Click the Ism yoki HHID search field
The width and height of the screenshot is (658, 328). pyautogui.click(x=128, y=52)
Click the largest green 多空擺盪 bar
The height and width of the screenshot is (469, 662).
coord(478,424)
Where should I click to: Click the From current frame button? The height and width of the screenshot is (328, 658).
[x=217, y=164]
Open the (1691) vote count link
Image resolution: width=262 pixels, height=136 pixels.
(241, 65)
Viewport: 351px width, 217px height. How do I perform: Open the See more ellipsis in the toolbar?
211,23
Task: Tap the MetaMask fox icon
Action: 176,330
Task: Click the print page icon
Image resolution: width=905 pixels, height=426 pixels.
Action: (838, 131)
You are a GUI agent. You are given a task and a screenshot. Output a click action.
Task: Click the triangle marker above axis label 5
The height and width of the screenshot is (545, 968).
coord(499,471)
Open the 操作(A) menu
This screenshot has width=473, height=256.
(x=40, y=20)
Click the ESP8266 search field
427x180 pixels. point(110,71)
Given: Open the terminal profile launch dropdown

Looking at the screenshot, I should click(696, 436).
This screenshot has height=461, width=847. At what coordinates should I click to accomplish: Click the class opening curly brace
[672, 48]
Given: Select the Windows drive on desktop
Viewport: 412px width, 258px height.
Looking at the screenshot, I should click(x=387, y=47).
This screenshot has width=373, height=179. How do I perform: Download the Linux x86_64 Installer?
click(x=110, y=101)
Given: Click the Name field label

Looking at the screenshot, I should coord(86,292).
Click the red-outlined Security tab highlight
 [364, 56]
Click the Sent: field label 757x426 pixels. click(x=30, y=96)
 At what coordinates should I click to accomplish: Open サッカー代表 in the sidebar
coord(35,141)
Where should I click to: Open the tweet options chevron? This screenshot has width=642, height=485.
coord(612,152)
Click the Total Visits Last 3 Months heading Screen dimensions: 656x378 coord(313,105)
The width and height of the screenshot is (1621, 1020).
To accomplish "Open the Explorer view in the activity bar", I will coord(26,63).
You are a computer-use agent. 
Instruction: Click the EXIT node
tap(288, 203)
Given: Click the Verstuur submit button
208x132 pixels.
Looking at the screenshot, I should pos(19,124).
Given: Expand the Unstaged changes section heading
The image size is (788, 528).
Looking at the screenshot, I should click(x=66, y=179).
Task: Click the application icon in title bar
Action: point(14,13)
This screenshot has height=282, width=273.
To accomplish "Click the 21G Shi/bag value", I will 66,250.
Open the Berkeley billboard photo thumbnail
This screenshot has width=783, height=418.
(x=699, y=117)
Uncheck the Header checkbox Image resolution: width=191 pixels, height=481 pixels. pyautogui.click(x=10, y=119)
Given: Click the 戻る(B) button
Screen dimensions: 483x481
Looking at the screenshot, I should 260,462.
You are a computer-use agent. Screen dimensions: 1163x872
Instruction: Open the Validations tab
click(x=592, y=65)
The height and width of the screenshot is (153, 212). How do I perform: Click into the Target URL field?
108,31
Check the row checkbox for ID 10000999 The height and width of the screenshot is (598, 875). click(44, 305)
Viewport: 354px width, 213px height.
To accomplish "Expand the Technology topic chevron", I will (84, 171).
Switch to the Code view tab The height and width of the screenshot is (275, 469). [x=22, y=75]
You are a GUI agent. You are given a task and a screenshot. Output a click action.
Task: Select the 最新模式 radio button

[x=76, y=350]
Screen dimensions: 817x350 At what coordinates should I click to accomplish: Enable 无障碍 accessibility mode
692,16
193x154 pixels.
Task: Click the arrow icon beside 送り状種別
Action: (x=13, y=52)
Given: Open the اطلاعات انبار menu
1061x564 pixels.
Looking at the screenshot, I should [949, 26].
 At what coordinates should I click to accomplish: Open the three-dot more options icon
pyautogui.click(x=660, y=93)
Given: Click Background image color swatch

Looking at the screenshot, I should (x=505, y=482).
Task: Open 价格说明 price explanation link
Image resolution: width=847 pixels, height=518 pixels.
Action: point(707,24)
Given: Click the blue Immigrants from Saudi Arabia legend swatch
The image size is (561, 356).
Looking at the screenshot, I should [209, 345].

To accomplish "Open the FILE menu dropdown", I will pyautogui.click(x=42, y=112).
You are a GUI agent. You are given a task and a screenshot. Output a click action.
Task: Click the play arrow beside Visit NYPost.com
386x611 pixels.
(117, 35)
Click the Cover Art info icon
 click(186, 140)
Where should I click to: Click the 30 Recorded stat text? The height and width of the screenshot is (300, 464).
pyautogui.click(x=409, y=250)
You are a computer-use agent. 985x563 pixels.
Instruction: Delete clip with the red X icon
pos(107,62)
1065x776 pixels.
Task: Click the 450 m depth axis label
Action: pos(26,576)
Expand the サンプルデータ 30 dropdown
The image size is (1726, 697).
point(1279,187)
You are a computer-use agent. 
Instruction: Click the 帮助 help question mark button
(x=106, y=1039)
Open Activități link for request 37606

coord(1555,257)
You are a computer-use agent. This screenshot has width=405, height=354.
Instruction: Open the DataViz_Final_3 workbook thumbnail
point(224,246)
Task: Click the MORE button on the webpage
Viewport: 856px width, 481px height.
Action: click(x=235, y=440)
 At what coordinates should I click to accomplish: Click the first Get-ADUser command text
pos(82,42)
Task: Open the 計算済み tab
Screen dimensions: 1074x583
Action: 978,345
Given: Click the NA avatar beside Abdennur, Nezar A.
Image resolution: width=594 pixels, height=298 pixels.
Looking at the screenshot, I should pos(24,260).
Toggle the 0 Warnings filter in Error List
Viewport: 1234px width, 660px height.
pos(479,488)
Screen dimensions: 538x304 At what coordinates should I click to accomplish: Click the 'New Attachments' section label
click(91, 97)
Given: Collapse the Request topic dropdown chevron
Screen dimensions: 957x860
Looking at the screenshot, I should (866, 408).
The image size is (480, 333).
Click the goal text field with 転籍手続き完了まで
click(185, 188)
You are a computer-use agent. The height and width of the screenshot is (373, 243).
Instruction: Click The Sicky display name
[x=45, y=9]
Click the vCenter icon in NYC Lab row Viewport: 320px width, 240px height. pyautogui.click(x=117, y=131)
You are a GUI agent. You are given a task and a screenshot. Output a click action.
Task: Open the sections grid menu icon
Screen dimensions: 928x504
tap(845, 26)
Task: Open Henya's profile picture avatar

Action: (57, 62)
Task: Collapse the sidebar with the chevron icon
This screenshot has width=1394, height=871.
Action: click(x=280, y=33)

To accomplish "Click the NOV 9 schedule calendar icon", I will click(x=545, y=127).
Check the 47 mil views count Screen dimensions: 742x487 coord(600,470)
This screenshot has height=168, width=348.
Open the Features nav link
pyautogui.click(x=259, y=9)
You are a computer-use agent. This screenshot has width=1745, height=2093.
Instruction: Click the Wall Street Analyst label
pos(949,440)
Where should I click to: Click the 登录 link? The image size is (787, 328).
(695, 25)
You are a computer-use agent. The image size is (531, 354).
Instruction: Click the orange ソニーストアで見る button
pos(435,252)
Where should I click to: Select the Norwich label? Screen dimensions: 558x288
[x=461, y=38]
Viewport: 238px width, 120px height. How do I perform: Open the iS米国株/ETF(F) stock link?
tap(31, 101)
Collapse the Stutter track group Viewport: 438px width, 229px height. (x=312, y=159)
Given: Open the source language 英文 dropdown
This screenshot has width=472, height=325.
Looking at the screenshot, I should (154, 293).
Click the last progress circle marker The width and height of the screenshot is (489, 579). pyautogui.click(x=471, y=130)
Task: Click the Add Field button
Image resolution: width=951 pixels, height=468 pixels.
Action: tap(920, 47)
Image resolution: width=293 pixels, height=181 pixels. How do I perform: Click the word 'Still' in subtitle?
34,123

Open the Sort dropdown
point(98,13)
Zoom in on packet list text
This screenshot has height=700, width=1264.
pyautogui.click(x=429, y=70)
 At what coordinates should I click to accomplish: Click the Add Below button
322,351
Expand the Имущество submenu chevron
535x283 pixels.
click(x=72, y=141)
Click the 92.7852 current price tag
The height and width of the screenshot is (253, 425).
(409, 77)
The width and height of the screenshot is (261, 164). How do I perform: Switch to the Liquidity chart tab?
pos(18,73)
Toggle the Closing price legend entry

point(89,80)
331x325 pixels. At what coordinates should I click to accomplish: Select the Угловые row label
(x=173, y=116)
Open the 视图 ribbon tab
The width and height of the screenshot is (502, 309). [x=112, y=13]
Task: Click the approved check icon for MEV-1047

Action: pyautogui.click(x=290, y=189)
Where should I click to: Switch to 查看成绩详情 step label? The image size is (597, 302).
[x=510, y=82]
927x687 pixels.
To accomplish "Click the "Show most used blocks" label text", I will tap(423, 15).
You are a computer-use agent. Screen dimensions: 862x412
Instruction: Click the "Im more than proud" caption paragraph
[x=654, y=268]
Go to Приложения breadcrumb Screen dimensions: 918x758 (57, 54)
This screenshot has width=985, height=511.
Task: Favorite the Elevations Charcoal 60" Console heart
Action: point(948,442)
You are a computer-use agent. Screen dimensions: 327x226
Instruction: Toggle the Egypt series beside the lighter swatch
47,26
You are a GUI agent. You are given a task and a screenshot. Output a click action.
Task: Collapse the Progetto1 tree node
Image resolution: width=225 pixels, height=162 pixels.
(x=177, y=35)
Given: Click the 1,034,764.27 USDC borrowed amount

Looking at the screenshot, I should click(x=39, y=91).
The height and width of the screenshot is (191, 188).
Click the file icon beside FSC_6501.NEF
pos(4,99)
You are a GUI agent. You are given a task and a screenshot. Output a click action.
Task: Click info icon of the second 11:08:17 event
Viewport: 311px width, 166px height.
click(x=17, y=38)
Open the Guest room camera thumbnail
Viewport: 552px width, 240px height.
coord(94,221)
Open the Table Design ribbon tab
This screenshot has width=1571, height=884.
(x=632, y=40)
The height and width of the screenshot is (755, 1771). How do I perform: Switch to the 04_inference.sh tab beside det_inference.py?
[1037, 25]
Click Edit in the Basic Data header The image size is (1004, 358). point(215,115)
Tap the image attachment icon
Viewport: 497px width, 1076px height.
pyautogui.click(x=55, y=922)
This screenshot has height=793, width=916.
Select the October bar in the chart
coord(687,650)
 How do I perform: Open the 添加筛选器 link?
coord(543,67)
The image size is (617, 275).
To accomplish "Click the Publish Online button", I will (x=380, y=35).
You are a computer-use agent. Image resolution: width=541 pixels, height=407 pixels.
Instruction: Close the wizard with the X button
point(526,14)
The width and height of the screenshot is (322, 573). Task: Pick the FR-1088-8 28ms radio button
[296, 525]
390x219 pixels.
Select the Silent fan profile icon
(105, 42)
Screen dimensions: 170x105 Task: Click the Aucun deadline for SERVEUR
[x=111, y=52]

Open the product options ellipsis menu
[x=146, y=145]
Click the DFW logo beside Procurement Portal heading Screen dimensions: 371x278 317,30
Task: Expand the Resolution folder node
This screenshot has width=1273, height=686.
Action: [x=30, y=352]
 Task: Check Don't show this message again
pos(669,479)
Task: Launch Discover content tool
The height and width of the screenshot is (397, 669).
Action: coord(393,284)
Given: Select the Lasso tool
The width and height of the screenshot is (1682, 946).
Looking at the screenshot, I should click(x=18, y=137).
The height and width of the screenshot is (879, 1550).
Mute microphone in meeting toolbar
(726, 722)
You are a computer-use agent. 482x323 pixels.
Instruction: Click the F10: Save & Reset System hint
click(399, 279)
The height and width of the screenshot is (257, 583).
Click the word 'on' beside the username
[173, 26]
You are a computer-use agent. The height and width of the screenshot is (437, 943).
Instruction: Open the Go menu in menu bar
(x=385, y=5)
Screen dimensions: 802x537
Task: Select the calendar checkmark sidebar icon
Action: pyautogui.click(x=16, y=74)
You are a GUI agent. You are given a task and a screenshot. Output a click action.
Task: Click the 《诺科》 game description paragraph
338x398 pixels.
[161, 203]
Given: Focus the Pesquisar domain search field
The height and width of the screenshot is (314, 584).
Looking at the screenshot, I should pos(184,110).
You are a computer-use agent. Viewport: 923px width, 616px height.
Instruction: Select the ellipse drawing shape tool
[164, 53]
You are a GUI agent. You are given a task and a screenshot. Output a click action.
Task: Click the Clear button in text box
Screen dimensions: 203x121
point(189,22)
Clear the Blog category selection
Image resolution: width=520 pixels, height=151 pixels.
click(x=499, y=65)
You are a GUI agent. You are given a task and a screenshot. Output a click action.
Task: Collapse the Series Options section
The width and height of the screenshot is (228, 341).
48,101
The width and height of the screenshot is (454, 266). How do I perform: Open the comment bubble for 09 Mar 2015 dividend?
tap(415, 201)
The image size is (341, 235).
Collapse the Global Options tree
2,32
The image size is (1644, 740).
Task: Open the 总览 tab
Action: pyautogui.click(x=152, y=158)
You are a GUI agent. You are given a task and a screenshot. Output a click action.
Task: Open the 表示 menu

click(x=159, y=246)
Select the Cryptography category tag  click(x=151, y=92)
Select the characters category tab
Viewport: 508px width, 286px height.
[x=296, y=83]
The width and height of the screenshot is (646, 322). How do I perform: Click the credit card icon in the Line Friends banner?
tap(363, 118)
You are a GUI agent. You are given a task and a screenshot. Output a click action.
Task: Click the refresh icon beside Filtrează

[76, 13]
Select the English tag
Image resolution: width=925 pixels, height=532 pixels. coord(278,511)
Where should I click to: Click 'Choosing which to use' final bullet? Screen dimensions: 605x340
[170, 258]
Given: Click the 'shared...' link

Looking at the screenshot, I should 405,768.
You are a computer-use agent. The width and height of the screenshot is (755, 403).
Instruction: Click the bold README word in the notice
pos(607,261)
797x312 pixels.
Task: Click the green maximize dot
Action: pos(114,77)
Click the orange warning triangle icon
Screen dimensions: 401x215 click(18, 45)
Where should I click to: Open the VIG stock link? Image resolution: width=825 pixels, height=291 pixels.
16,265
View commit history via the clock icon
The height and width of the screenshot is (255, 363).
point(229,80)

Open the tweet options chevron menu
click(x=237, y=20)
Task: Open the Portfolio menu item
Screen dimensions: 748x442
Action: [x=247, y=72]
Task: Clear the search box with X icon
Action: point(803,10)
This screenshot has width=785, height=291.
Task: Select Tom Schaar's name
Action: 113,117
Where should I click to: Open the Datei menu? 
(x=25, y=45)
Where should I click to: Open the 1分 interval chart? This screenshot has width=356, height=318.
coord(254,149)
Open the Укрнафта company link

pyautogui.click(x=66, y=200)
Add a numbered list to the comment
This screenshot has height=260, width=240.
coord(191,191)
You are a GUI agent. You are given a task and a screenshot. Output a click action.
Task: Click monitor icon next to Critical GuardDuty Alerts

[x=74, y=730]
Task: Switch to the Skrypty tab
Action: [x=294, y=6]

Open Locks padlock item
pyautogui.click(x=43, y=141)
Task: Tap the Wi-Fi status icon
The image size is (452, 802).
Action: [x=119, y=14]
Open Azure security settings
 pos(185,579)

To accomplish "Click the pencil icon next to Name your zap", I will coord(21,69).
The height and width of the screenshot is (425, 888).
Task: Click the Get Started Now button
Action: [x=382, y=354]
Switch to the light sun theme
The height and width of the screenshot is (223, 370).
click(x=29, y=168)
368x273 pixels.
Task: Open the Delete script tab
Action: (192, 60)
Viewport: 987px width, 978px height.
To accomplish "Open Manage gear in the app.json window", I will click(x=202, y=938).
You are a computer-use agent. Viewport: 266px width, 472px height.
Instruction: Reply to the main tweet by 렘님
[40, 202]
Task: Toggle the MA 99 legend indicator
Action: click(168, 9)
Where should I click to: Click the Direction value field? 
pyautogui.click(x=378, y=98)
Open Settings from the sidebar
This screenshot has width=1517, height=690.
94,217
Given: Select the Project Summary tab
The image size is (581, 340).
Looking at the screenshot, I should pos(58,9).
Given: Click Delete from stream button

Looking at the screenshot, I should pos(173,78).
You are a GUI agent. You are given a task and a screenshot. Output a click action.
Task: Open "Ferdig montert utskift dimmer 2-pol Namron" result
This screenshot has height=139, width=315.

### Exercise aim:
From the listing above, output exactly the run of lines that starts with the line containing "Screen dimensions: 538x304" and ends with the line containing "Task: Collapse the sidebar".

### Result of this task:
Screen dimensions: 538x304 At what coordinates should I click to accomplish: Click the 'New Attachments' section label
click(91, 97)
Given: Collapse the Request topic dropdown chevron
Screen dimensions: 957x860
Looking at the screenshot, I should (866, 408).
The image size is (480, 333).
Click the goal text field with 転籍手続き完了まで
click(185, 188)
You are a computer-use agent. The height and width of the screenshot is (373, 243).
Instruction: Click The Sicky display name
[x=45, y=9]
Click the vCenter icon in NYC Lab row Viewport: 320px width, 240px height. pyautogui.click(x=117, y=131)
You are a GUI agent. You are given a task and a screenshot. Output a click action.
Task: Open the sections grid menu icon
Screen dimensions: 928x504
tap(845, 26)
Task: Open Henya's profile picture avatar

Action: (57, 62)
Task: Collapse the sidebar with the chevron icon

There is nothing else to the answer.